- The Arrow of Light rank badge
- Owner: Scouting America
- Country: United States
- Founded: 1972

= Arrow of Light =

Highest rank in Cub Scouts program of Scouting America

Arrow of Light (AOL) is the highest rank attainable in the Cub Scouts program of Scouting America. Introduced in 1972 as an award for Cub Scouts who remained in the scouting program, it has since become a separate rank of its own.

The Arrow of Light rank may be earned by fifth-grade members of the Cub Scout program. Requirements include completing at least eight adventures, six of which are mandatory for the award. Unlike Scouts BSA, where scouts must complete every rank before attaining Eagle Scout, all Cub Scouts who meet the program's membership requirements may earn the AOL rank.

== History ==
In 1941, the Webelos award was introduced to the program to recognize scouts who had excelled in the Cub Scout program and continued into Boy Scouts. The Lion rank was dropped in 1967 and replaced by the Webelos rank, and the Arrow of Light award was created in 1972 to fill the gap left by the Webelos award. In 2024, AOL was transitioned to a standalone rank for fifth graders, instead of an additional award.

== Requirements ==
To earn the Arrow of Light rank, the Cub Scout must complete six required adventures, two of sixteen elective adventures, and child abuse prevention exercises. The six required adventures are Bobcat, Outdoor Adventurer, Personal Fitness, Citizenship, First Aid, and Duty to God.

== Recognition ==

The Arrow of Light square knot worn by adults

Cub Scouts who earn the AOL rank receive a rectangular badge with a gold arrow design. Emanating from the arrow are seven rays, representing wisdom, courage, self-control, justice, faith, hope, and love. Cub Scout packs may also decide to recognize their AOLs with plaques or certificates. Adult Scouters with the AOL rank may wear a red and green square knot patch on their uniform.

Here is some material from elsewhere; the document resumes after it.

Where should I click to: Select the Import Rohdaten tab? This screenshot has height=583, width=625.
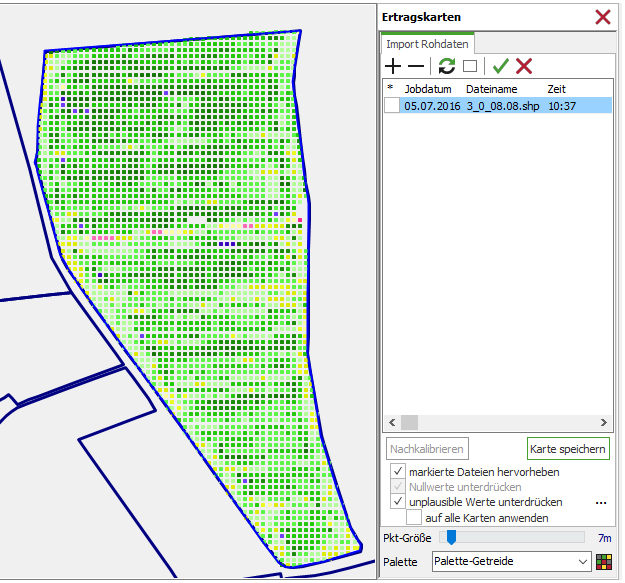pyautogui.click(x=428, y=44)
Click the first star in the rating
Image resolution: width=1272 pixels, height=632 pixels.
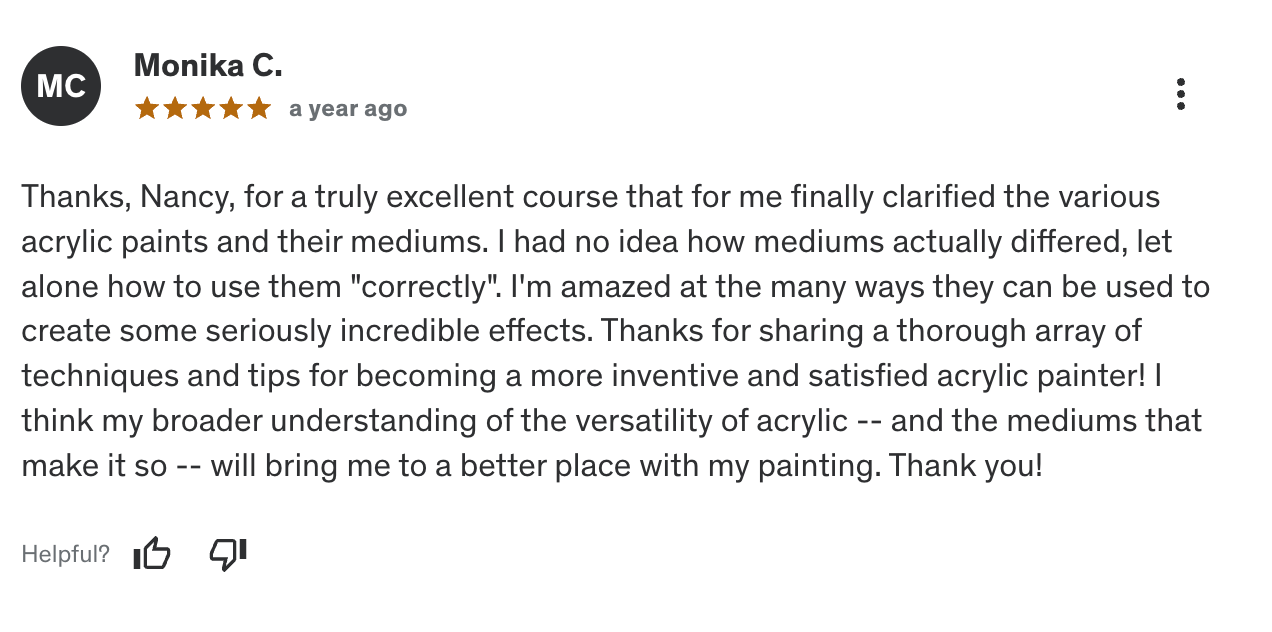click(147, 108)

Both Cub Scouts and Scouts wear the Arrow of Light badge below the left pocket. Adults wear the square-knot version of the badge above the left pocket.

== Progression to Scouts BSA ==
Earning the Arrow of Light allows a youth to join a Scouts BSA troop at ten years of age instead of eleven. The adventure requirements for AOL are shorter than those for the Webelos rank to accommodate for the fact that AOLs traditionally bridge to a Scouts BSA troop between January and March of their fifth-grade school year. The requirements for the AOL badge prepare the Cub Scouts for Scouts BSA without significantly repeating the requirements for the first rank in Scouts BSA, i.e. Scout. The AOL handbook incorporates pages from the Scouts BSA handbook for the Scout rank, so that families do not have to purchase two handbooks in the same year.

The Arrow of Light award is the only Cub Scout award that can be worn on the Scouts BSA uniform.